Tuesday, January 31, 2017

Google Search Console Reliability: Webmaster Tools on Trial

Posted by rjonesx.

There are a handful of data sources relied upon by nearly every search engine optimizer. Google Search Console (formerly Google Webmaster Tools) has perhaps become the most ubiquitous. There are simply some things you can do with GSC, like disavowing links, that cannot be accomplished anywhere else, so we are in some ways forced to rely upon it. But, like all sources of knowledge, we must put it to the test to determine its trustworthiness — can we stake our craft on its recommendations? Let's see if we can pull back the curtain on GSC data and determine, once and for all, how skeptical we should be of the data it provides.

Testing data sources

Before we dive in, I think it is worth having a quick discussion about how we might address this problem. There are basically two concepts that I want to introduce for the sake of this analysis: internal validity and external validity.

Internal validity refers to whether the data accurately represents what Google knows about your site.

External validity refers to whether the data accurately represents the web.

These two concepts are extremely important for our discussion. Depending upon the problem we are addressing as SEOs, we may care more about one or another. For example, let's assume that page speed was an incredibly important ranking factor and we wanted to help a customer. We would likely be concerned with the internal validity of GSC's "time spent downloading a page" metric because, regardless of what happens to a real user, if Google thinks the page is slow, we will lose rankings. We would rely on this metric insofar as we were confident it represented what Google believes about the customer's site. On the other hand, if we are trying to prevent Google from finding bad links, we would be concerned about the external validity of the "links to your site" section because, while Google might already know about some bad links, we want to make sure there aren't any others that Google could stumble upon. Thus, depending on how well GSC's sample links comprehensively describe the links across the web, we might reject that metric and use a combination of other sources (like Open Site Explorer, Majestic, and Ahrefs) which will give us greater coverage.

The point of this exercise is simply to say that we can judge GSC's data from multiple perspectives, and it is important to tease these out so we know when it is reasonable to rely upon GSC.

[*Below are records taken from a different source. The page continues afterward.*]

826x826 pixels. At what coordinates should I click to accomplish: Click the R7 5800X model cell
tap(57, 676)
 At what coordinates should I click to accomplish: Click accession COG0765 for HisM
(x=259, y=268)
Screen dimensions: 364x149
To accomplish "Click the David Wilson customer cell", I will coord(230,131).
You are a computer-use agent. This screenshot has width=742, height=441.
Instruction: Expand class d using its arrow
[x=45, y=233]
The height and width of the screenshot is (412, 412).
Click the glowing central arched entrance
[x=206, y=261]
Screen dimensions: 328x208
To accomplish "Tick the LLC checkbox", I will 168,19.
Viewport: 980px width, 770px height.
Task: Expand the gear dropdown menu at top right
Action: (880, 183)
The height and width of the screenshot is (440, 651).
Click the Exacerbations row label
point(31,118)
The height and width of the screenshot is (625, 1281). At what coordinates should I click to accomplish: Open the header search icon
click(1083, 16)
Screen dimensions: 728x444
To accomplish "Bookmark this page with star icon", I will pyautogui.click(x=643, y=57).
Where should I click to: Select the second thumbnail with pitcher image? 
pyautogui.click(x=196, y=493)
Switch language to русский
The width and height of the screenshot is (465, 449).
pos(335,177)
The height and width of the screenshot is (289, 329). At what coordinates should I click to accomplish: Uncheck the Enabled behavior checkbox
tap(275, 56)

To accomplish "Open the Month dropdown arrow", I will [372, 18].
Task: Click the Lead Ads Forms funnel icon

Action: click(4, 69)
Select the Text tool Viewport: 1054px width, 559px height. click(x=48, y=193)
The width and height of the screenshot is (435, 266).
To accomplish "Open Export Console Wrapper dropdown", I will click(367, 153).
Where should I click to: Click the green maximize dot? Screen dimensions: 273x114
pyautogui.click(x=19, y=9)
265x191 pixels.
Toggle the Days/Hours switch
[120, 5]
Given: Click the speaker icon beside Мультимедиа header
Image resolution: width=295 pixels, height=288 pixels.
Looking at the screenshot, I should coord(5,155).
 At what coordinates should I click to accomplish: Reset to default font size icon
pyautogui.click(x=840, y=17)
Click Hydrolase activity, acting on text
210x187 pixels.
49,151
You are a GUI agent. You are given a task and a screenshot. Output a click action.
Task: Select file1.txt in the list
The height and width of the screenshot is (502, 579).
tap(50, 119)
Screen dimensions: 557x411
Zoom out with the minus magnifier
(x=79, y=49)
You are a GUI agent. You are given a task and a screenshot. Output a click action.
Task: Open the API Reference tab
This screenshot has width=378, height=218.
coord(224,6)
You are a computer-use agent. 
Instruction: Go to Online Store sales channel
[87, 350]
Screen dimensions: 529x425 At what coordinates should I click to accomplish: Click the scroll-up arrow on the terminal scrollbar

GSC Section 1: HTML Improvements

Of the many useful features in GSC, Google provides a list of some common HTML errors it discovered in the course of crawling your site. This section, located at Search Appearance > HTML Improvements, lists off several potential errors including Duplicate Titles, Duplicate Descriptions, and other actionable recommendations. Fortunately, this first example gives us an opportunity to outline methods for testing both the internal and external validity of the data. As you can see in the screenshot below, GSC has found duplicate meta descriptions because a website has case insensitive URLs and no canonical tag or redirect to fix it. Essentially, you can reach the page from either /Page.aspx or /page.aspx, and this is apparent as Googlebot had found the URL both with and without capitalization. Let's test Google's recommendation to see if it is externally and internally valid.

External Validity: In this case, the external validity is simply whether the data accurately reflects pages as they appear on the Internet. As one can imagine, the list of HTML improvements can be woefully out of date dependent upon the crawl rate of your site. In this case, the site had previously repaired the issue with a 301 redirect.

This really isn't terribly surprising. Google shouldn't be expected to update this section of GSC every time you apply a correction to your website. However, it does illustrate a common problem with GSC. Many of the issues GSC alerts you to may have already been fixed by you or your web developer. I don't think this is a fault with GSC by any stretch of the imagination, just a limitation that can only be addressed by more frequent, deliberate crawls like Moz Pro's Crawl Audit or a standalone tool like Screaming Frog.

Internal Validity: This is where things start to get interesting. While it is unsurprising that Google doesn't crawl your site so frequently as to capture updates to your site in real-time, it is reasonable to expect that what Google has crawled would be reflected accurately in GSC. This doesn't appear to be the case.

By executing an info:http://concerning-url query in Google with upper-case letters, we can determine some information about what Google knows about the URL. Google returns results for the lower-case version of the URL! This indicates that Google both knows about the 301 redirect correcting the problem and has corrected it in their search index. As you can imagine, this presents us with quite a problem. HTML Improvement recommendations in GSC not only may not reflect changes you made to your site, it might not even reflect corrections Google is already aware of. Given this difference, it almost always makes sense to crawl your site for these types of issues in addition to using GSC.

GSC Section 2: Index Status

The next metric we are going to tackle is Google's Index Status, which is supposed to provide you with an accurate number of pages Google has indexed from your site. This section is located at Google Index > Index Status. This particular metric can only be tested for internal validity since it is specifically providing us with information about Google itself. There are a couple of ways we could address this...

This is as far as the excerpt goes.